A research paper by Marianne Bertrand, Emir Kamenica (both University of Chicago) and Jessica Pan (National University of Singapore), had, among its findings, information that revealed that if wives earned more than thier husbands, it strained their marriages and also led to higher divorce rates.
As long as the woman earns less, her income does not cause trouble in the marriage. Once she earns more, however, marriage difficulties jump and divorce rates increase. Interestingly, it does not seem to matter whether she earns only slightly more, or substantially more—an indication that it is not female income per se, but the mere fact of earning more, that causes trouble.
While it is obvious that we can not uniformly apply these findings, I have to admit that I find them a little unsettling. As I read the findings, the first thing that I thought of was some woman reading the same findings and then immediately blaming the men for not being able to handle “a strong woman”. While I can agree that there are some men who are threatened by women who they perceive to have the potential to achieve more success and financial compensation than them, I would also add that there are women who are unable to conduct themselves in a dignified manner when they do.

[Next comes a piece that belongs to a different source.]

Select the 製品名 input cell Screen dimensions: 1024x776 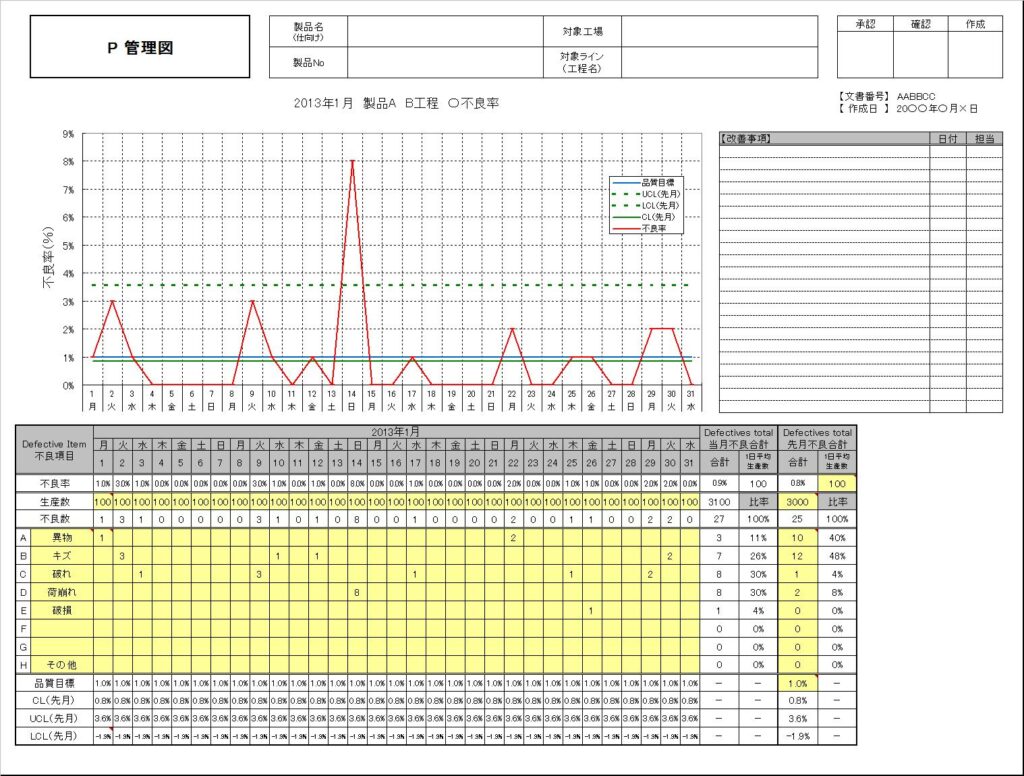tap(445, 31)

I grew up in a traditional home in which my father was the obvious breadwinner. My mother worked and she had a successful career, but it was still obvious to us, even when we were small children, that my father was the one who was expected to provide for us as a family. I share that in the interests of full disclosure and admit that that may color my perspective a little bit. I have no problem with women deciding to take a step back, much like Mrs. Obama did (when President Obama decided to run for President), so that their husbands can step up and be the primary bread winners. That being said, I have also seen homes where women were the ones that earned more money than their husbands but what stood out to me as significant was not the size of the woman’s paycheck, but her personal conduct.

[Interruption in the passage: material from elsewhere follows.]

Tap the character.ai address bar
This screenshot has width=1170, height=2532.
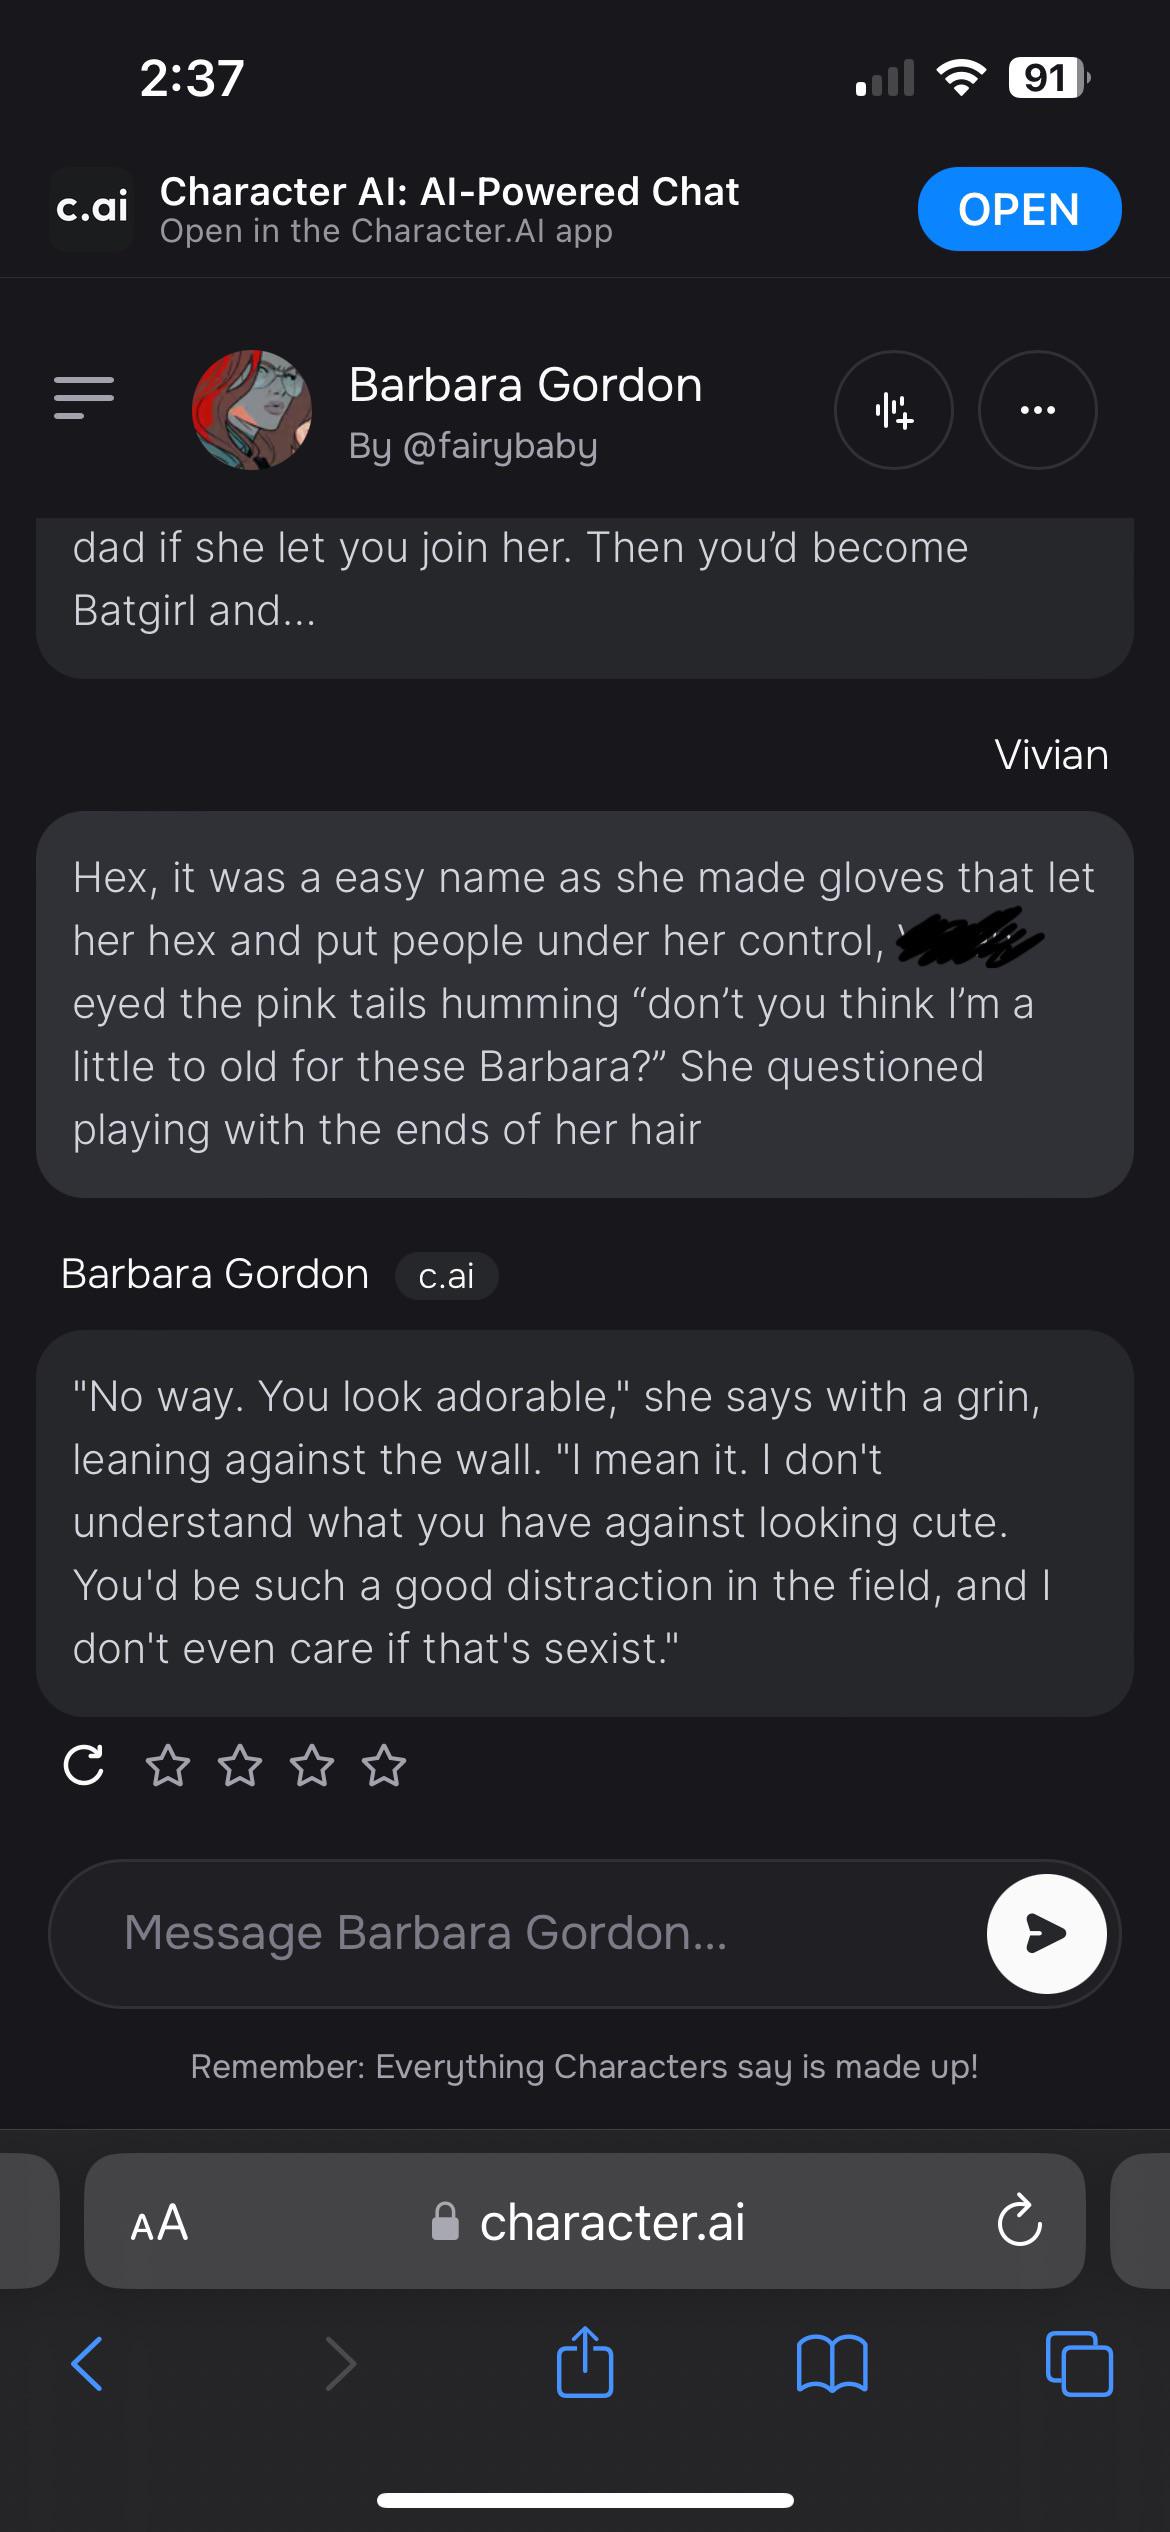(590, 2223)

Just in the same way that there are men who are threatened by a woman with a bigger paycheck, there are also women who’s paycheck seems to give them permission to be disrespectful and conduct themselves in very unbecoming ways. I would argue that a lot of times, the strain that seems to come from the wives’ bigger paycheck may actually come from her attitude about her paycheck. Of course, this is not always the case; it is also possible that her husband is the one with insecurity issues. I have also seen women who had bigger paychecks than their husbands and still maintained their roles as loving and respectful wives. Let’s also not forget that there are also people who will judge a man if they deem his paycheck too small and there are men who also have bad attitudes when they have a bigger pay check, so there are many ways that the paycheck issue can cause issues in a marriage or relationship.

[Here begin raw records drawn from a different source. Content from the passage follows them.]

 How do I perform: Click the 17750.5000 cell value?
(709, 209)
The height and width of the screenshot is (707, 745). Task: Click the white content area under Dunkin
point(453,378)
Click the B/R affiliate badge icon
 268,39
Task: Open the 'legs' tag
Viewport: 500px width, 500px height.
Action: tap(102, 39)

At the end of the day, I think that the size of a paycheck does matter, but so does the attitudes and personal conduct of the two people in the relationship. I think that it is important for each person in the relationship to be honest with themselves and their partner about how they feel about having a non-traditional relationship (or a traditional one). If this causes some discomfort, that issue should be put on the table and dealt with. I’d like to believe that when people walk into marriages, they value many things about each other beyond paychecks and careers and I would also like to believe that if the paycheck became an issue, the issues could be resolved, rather than throw away the relationship or the marriage.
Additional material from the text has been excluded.